# Has anyone been refused the return of their tracker?



## corktim (13 May 2017)

Hi all

A lot of people worried that they have not heard back about the return of their tracker.

Just wondering if anyone has actually been refused the return of their tracker?


----------



## moneymakeover (13 May 2017)

Good question

What is going on with the review?

But it is now 18 months since the review was announced in Nov 2015

And still we're waiting


----------



## corktim (13 May 2017)

I'm ok with it taking time as it is a huge job but I'm just wondering if anyone has been unsuccessful


----------



## Mauritius (14 May 2017)

Very good point. Has anyone in the CB tracker review actually been told they have not been successful? Maybe it's early days. We might be looking to September 2017 until we see all the disappointed cases emerge.


----------



## PadKiss (15 May 2017)

Hi All, Great question Corktim
There are many who have been already told they are not impacted by the investigation, *but here is the important bit, told by the relevant Bank and not the investigation as it is not concluded. *
The final decision for accessing who is impacted, or not, will rest with the Central bank and not the lender. Each lender will be challenged as part of the investigation and there will need to be clear reasons for those that are not impacted following the assurance phase of the investigation. I have raised the issue in regards to cases which are ultimately decided are not impacted (many of whom will still believe they have a case) and what occurs for those cases in terms of appealing the decision etc. because the statute of 6 years will come against each loan that will be deemed outside the investigation, and as such the courts and FSO will not be an option. I have asked that this is reviewed by CB as it could become important if the ultimate decision excludes many from their tracker rates. In other words who challenges the position of the investigation if many are disappointed by the outcomes. You can be certain if there are clear concerns I will be.
 Any further queries please let me know Padraic


----------



## Brendan Burgess (15 May 2017)

PadKiss said:


> I have raised the issue in regards to cases which are ultimately decided are not impacted (many of whom will still believe they have a case) and what occurs for those cases in terms of appealing the decision etc. because the statute of 6 years will come against each loan that will be deemed outside the investigation, and as such the courts and FSO will not be an option.



Hi Padraic

I think that the Ombudsman's view is that if the bank decides that you are not impacted, then they are making that decision today in 2017 and therefore you can appeal that decision.  

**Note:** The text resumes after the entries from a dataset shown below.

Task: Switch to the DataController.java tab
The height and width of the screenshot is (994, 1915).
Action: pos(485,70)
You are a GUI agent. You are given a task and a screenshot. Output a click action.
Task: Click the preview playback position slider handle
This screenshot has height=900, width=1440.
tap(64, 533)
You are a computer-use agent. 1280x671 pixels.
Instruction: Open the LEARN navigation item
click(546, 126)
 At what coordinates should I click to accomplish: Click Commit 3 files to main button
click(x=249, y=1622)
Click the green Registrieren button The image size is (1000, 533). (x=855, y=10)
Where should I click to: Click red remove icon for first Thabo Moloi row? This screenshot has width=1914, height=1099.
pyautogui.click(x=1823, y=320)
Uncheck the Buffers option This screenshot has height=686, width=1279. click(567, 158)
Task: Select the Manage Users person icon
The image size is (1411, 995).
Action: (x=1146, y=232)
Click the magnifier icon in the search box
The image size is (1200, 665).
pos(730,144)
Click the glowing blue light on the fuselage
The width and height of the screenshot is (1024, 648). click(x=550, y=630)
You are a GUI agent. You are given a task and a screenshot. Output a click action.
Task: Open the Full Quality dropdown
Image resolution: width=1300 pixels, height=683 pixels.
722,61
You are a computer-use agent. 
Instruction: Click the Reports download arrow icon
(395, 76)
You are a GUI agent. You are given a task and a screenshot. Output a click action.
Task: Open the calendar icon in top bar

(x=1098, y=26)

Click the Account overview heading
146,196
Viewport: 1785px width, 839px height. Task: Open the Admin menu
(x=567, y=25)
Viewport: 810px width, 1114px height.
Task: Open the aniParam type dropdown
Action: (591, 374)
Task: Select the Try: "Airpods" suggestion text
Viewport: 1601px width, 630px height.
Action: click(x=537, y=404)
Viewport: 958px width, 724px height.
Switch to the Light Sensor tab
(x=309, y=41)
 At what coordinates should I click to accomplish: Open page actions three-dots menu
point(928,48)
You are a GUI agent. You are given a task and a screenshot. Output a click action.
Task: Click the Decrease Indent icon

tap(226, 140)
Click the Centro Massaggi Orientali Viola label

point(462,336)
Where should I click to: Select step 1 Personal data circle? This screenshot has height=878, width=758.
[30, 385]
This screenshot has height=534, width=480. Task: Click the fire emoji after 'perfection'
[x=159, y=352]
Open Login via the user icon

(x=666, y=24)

I doubt if the courts would follow this line of thinking though. 

Brendan


----------



## PadKiss (15 May 2017)

Brendan
As you say its only an opinion at present, which is what i am ensuring is addressed to at least create some means of having the matter tested. It would be better to have both options available as the issues could be quiet technical in legal terms and might require courts for a proper decision or outcome. All in all it will be in the air until decided upon. Again the issue could be sorted if the Banks waived their statute in cases deemed not impacted in relation specifically to the tracker issue only. That is not yet achieved but are some of the solutions being considered. Padraic


----------



## corktim (15 May 2017)

Thanks for the replies guys.

Its somewhat reassuring to know that the CB have some say in the final outcome. Given the track record to date im sure most lenders will fight tooth and nail to deny people their trackers back.

I can see a long drawn out battle ahead when this review is finished and the banks yet again giving customers the two fingers.


----------



## joestrand (15 May 2017)

Hi
I received update last week from AIB that my lost tracker on the pre early 2006 contract is currently considered by AIB as not impacted and thus I am not being returned to tracker rate specified in contract. The pre 2006 cohort of AIB customers currently seem to be considered by AIB as not impacted under the review.


----------



## Mauritius (15 May 2017)

If Paddy Kiss is right it's not that the CB have just "some say" - they have "the final say". I wrote to the Central Bank directly a few weeks ago about my own case and received a very sympathetic reply in writing.  There's no harm letting the Central Bank know of your own individual cases. Although they can't comment, they said they "understood my frustration" (in the ridiculously protracted nature of this review) and that my letter had been passed on to the relevant department. I was glad I let them now my side of the story. I'm sure the bank has a very watered down version of what happened to make themselves look innocent.


----------



## Brendan Burgess (16 May 2017)

joestrand said:


> The pre 2006 cohort of AIB customers currently seem to be considered by AIB as not impacted under the review.



https://www.askaboutmoney.com/threa...-to-those-who-fixed-before-march-2006.200965/

This is discussed here. But none of those affected have told us what the contract says and what the MFA says, so it's hard to know whether or not AIB is right. 

Joe - Could you post a reply to that thread with the wording, in particular of the MFA, as there must be many people affected by this. 


Brendan


----------